Comparison is the thief of joy
There’s no comparison between you and her.
Yet your mind wants to use her to see how you measure up. You know you shouldn’t, but you just can’t help it. You're desperate to know how you're doing.
Instead of looking inside, you look outside with an overly critical eye. You do it from a place of lack, a lack of self-awareness for your subconscious sense of insufficiency.
Measure who you are today against the you, you ASPIRE to be.
Our culture has cued us to conflate a healthy sense of pride and self-respect with arrogance.
No matter how successful we are, we’re plagued by a nagging sense that we’re not doing it quite right.
We unconsciously beat ourselves down with self-criticism, self-deprecation and self-imposed pressure.
It’s why women tell me that work feels like a constant battle.
They’re perpetually exhausted from obsessively overthinking about what a mess they are and how somebody else is surely doing better.

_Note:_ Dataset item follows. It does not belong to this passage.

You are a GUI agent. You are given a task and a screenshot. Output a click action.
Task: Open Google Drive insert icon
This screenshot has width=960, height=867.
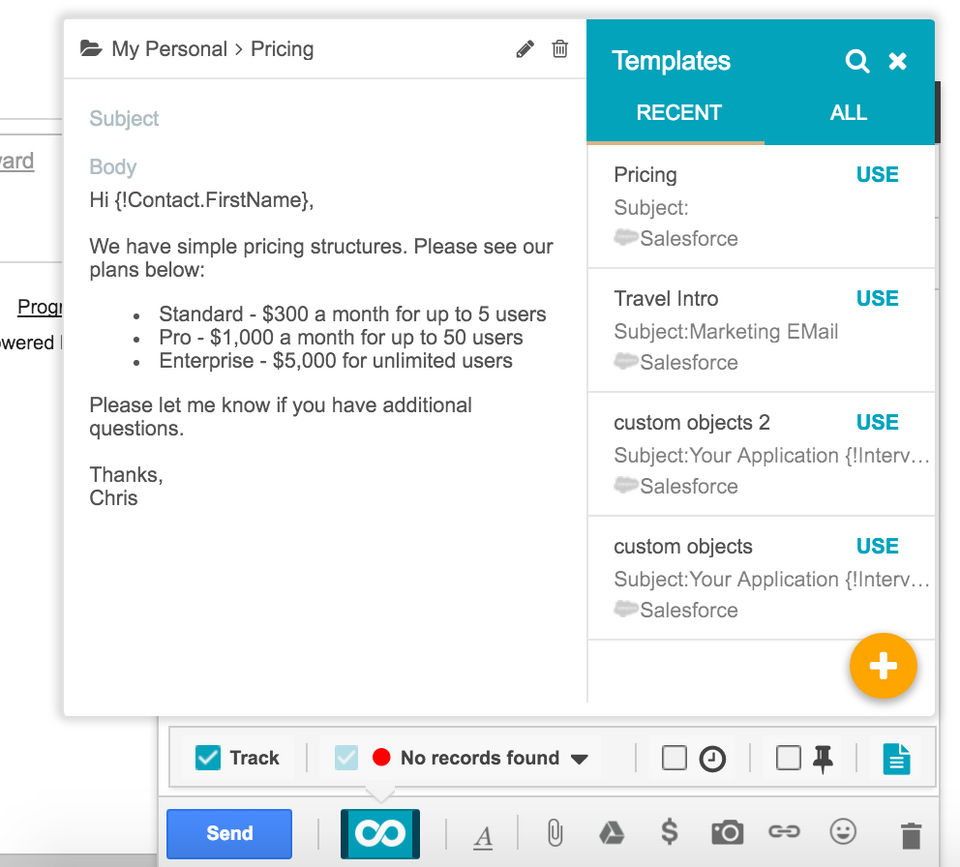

Women, let’s call a truce. You must stop weaponizing someone else's success to sabotage your own. Let's agree, right now, to override your mind's primitive propensity towards comparison, to eliminate the ways in which it's distracting and disempowering you.
Your focus and fixation on everybody else is the source of your biggest blindspot. It reveals how very little you think of yourself.
Hear me when I say this: Sizing up women objectifies women.
We need to take personal responsibility for perpetuating the worst kind of misogyny. When we tear each other down, we tear ourselves apart in the process.
BELIEF in yourself
has a compounding effect.
Why my forever mindset is simple but true: Lead yourself.
Your only competition is who you were last year. You must learn to be your biggest source of inspiration. Focused entirely on equipping you for your path, not hers.
Investing in yourself is your most worthy investment. When you're successful every woman wins.